(TASK OBJECTIVE): Go through the data and copy each line where the string "agent" appears.

── RECORDS

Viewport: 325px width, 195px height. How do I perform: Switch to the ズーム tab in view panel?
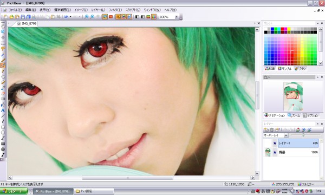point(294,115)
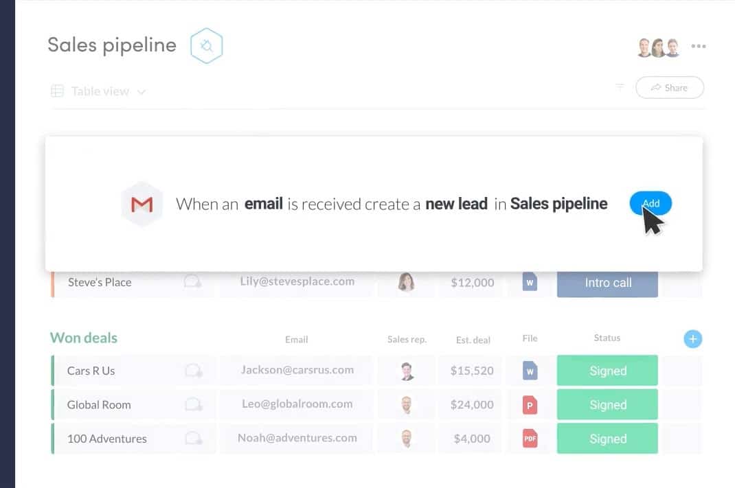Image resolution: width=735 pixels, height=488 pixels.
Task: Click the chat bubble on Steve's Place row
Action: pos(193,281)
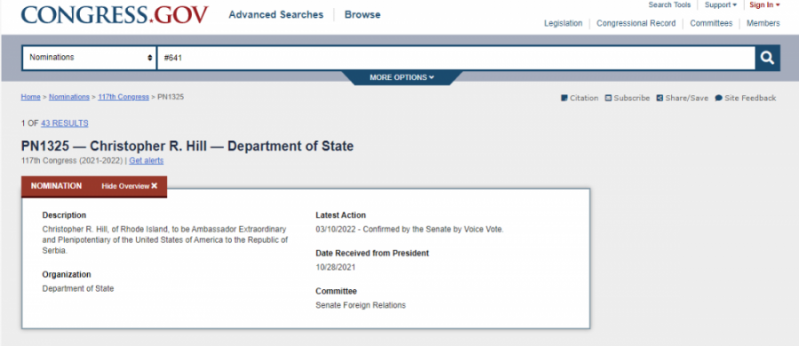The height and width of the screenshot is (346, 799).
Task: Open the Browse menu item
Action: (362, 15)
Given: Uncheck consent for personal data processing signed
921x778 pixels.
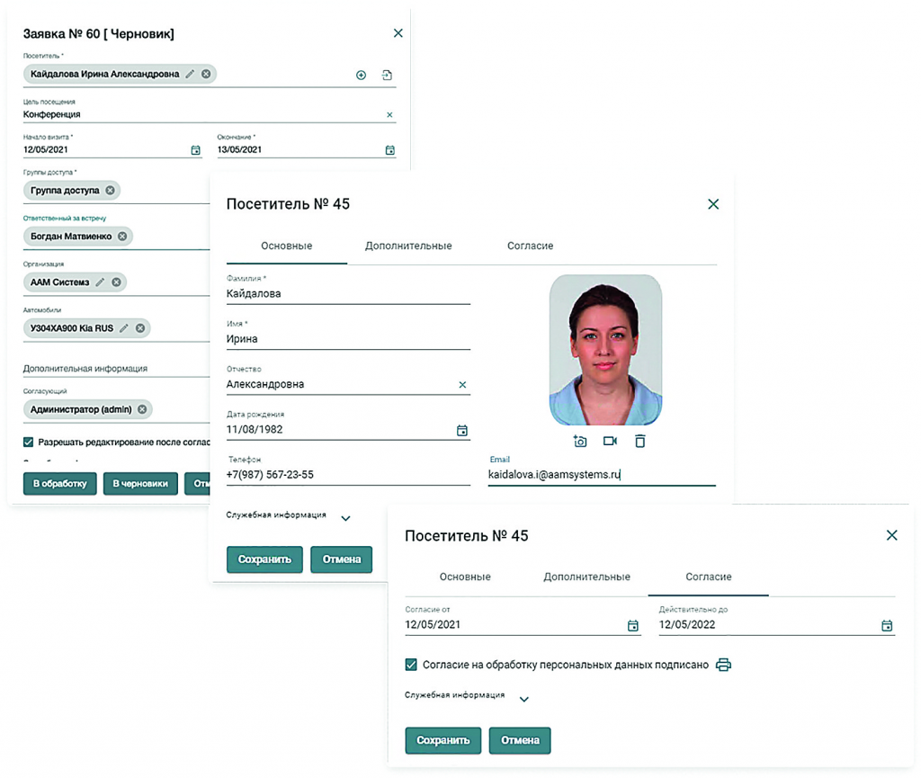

────
── RECORDS

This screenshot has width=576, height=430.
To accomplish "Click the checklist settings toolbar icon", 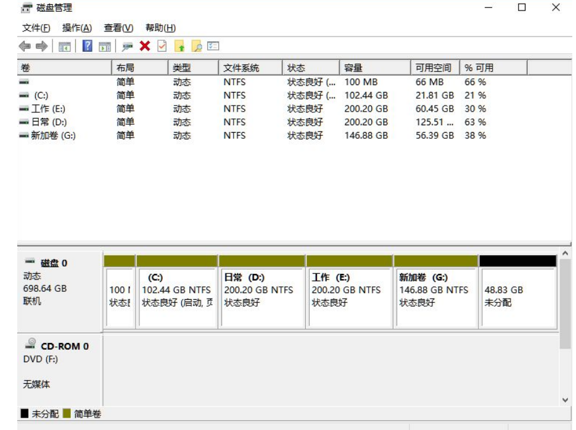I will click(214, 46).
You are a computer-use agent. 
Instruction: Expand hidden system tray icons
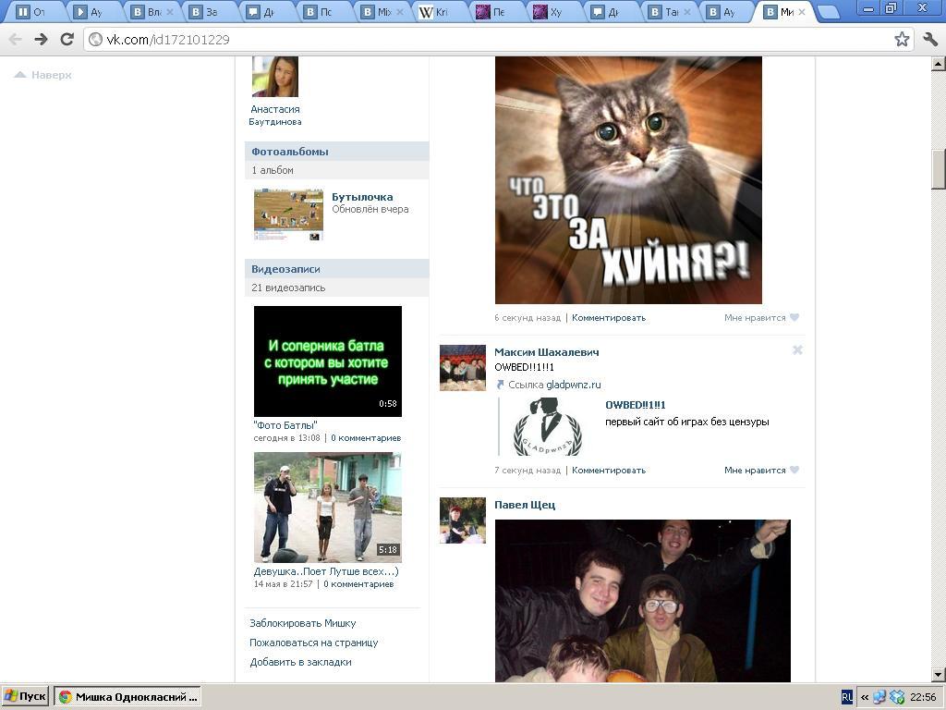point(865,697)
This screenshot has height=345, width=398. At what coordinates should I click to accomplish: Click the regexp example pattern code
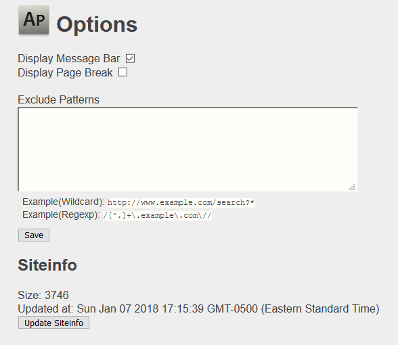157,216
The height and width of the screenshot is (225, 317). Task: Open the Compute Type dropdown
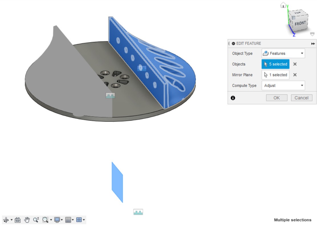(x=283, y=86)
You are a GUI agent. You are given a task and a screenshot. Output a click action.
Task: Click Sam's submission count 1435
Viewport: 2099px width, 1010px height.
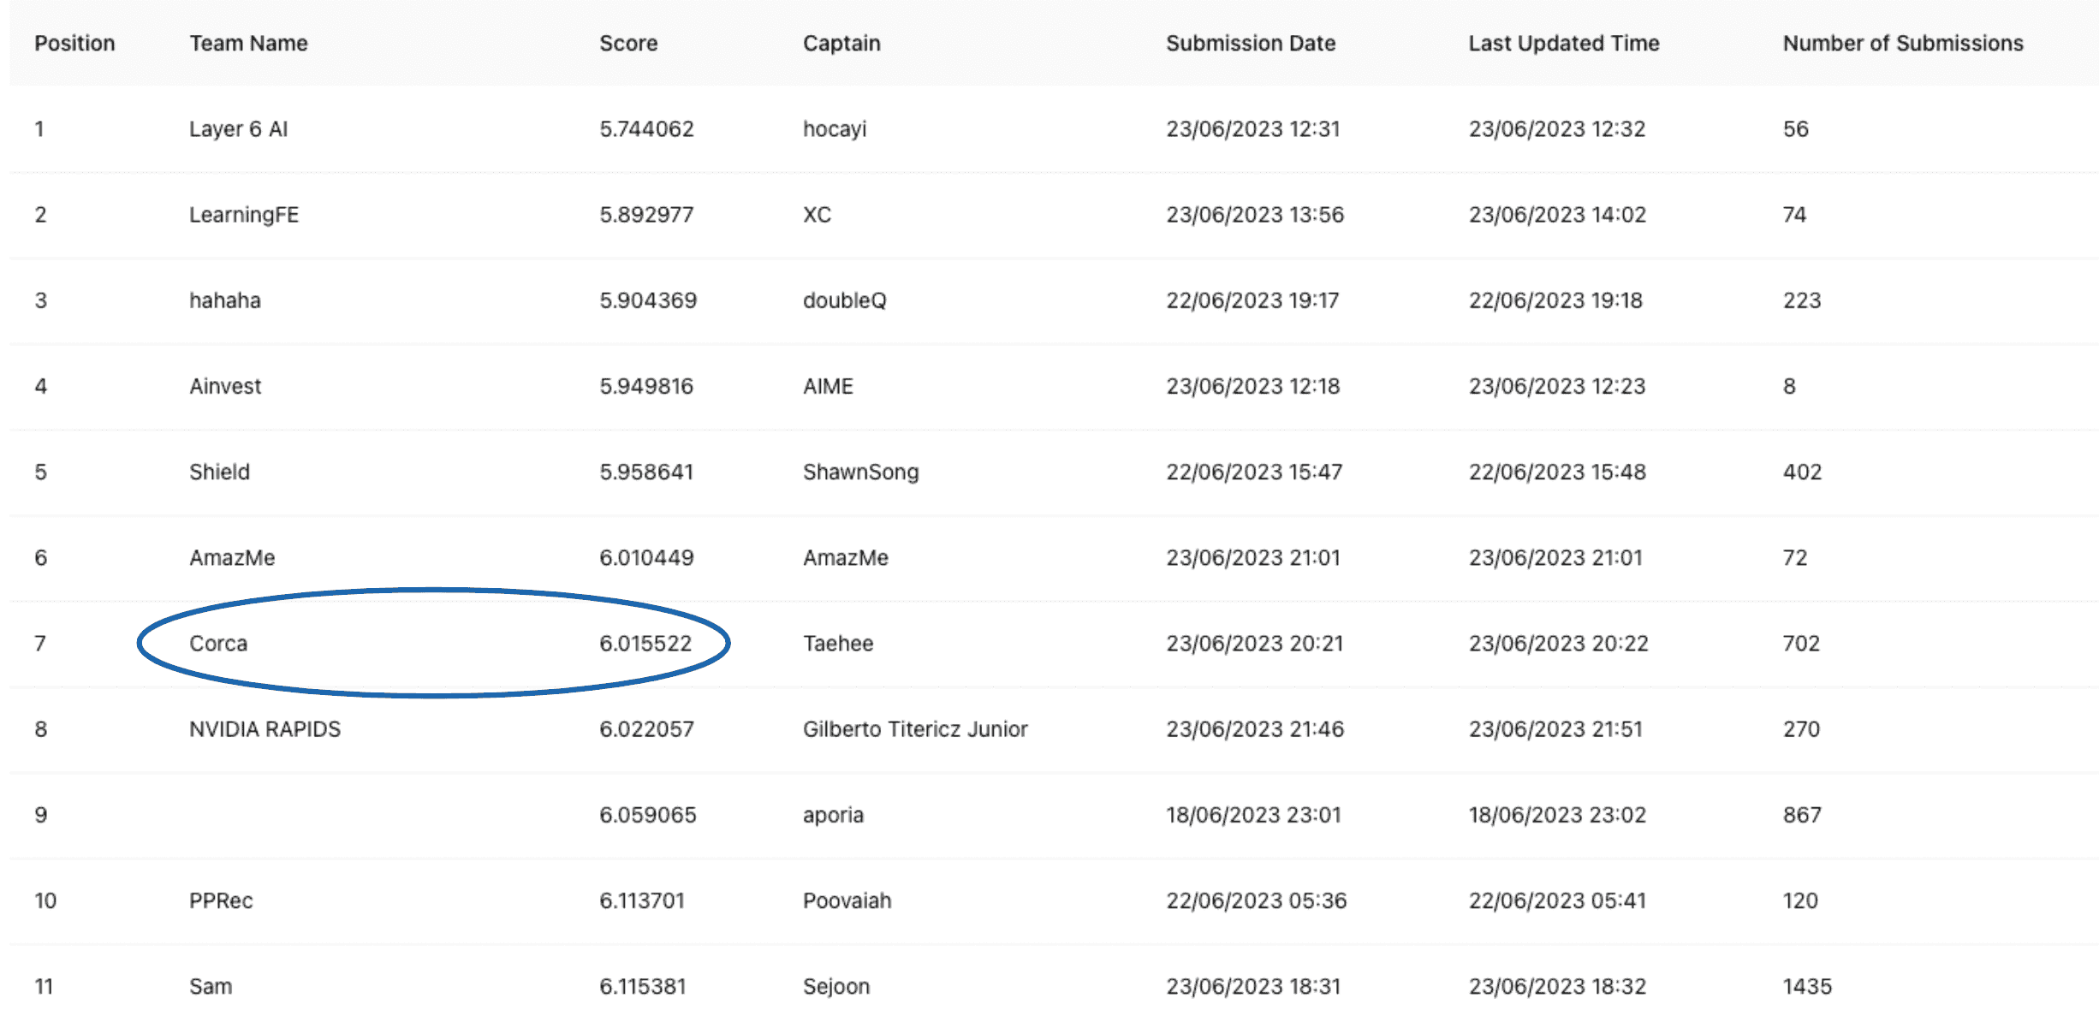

────

(RESPONSE TO THE TASK):
You are a computer-use agent. 
You are a GUI agent. You are given a task and a screenshot. Output a click action.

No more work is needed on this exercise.